As with any new permitted development rights there are situations where it does not apply! Oh and some rules to stick to in the application as you might expect. Of course there is no guarantee that your foundations were even designed to take an additional storey or two, so take the advice of a structural engineer seriously.

Where can’t we benefit from this permission?

They do not apply to houses that have been converted from offices under Class Oagricultural buildings, storage, light industrial, shops or casinos. You cannot build up if your property is in on Article 2(3) land, which is in a conservation area, AONB, Broads, National Park or Heritage site, nor on an SSSI They might also have been removed as a result of an Article 4 or a condition on a previous planning application. If the property was built before 1st July 1948 or after 28th October 2018 then I’m afraid this is also not available. If the property has already been extended upwards, then you do not get a second chance, even if you had full planning. In theory you could do this on a listed building, subject to the criteria below about the design of the principle elevation, although you would need listed building consent!

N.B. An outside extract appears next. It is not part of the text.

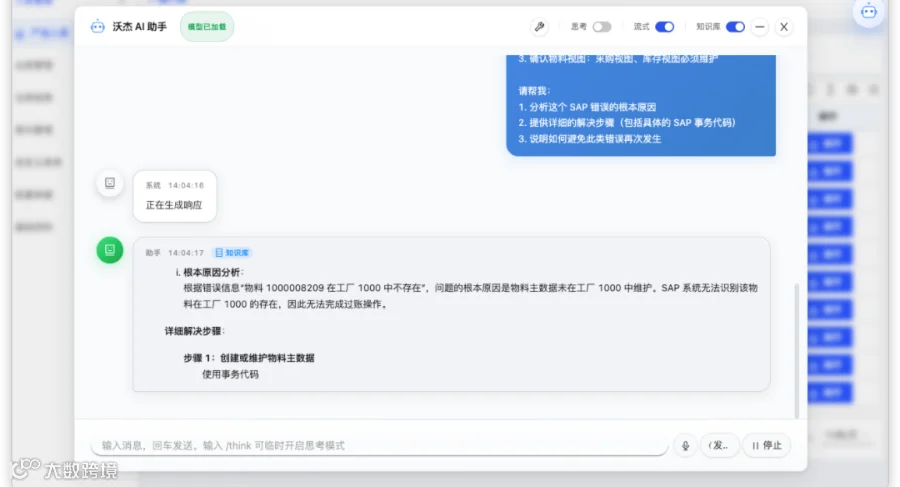Click the 发送 send button
900x487 pixels.
pos(719,446)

Finally this right for additional storeys does not apply where the building contains one or more flats. If the property has one or more flats, check out Part 20. In particular check out our easy reference table to see which airspace opportunities apply to which type of properties.


You have said where we can’t – so what can we do?

Glad you asked!

You may extend upwards by the additional storeys on a detached property, subject to a prior approval application, up to a maximum height of 3.5 metres on a bungalow or single storey property or up to 7 metres where the existing house consists of two or three storeys. These measurements are the highest part of the house that are permitted. If the property is a semi-detached or in a terrace then you are limited to 3.5m above the other property or the highest part of the terrace on any building. The height of the upwards extensions is also limited by the factor that it can’t exceed that of any existing floor to ceiling height or 3m whichever is the lower. Finally you must only extend the principle part of the house upwards and any strengthening works required must be within the boundaries of your own property and those works cannot be visible on the outside of the property.

So far, I think I comply – so what next?

In any construction there are some items you can’t do. For example the materials must be of a similar appearance to the rest fo the house, and you can’t add any windows to a side elevation including the roof, which must be the same pitch as the existing roof. Once constructed you can only use this for a C3 dwelling house. This will eliminate the future conversion to a C4 under Class L.  You can potentially split this into flats, but you would require planning permission to do this.

So how do I apply or can I do this tomorrow?

Unlike some other extensions, you can’t just start work tomorrow! You must apply via a Prior Approval to the local authority for the additional storeys who will consider several elements. This includes the impact on any adjoining property including overlooking, privacy and the loss of light. The design of the property on the principle elevation and that of any side fronting a highway. if you are in a zone that might affect air traffic then this will be a consideration and finally whether the new storeys would affect a protected view. You will also need to inform the local authority how you will mitigate against disturbance to the neighbours and the hours of any construction which must be completed within 3 years of any successful prior approval application.

Finally you can’t apply before the 31st August 2020 as before this date the legislation does not exist and would therefore be refused.  When you do apply you must supply drawings showing the elevations and any windows etc.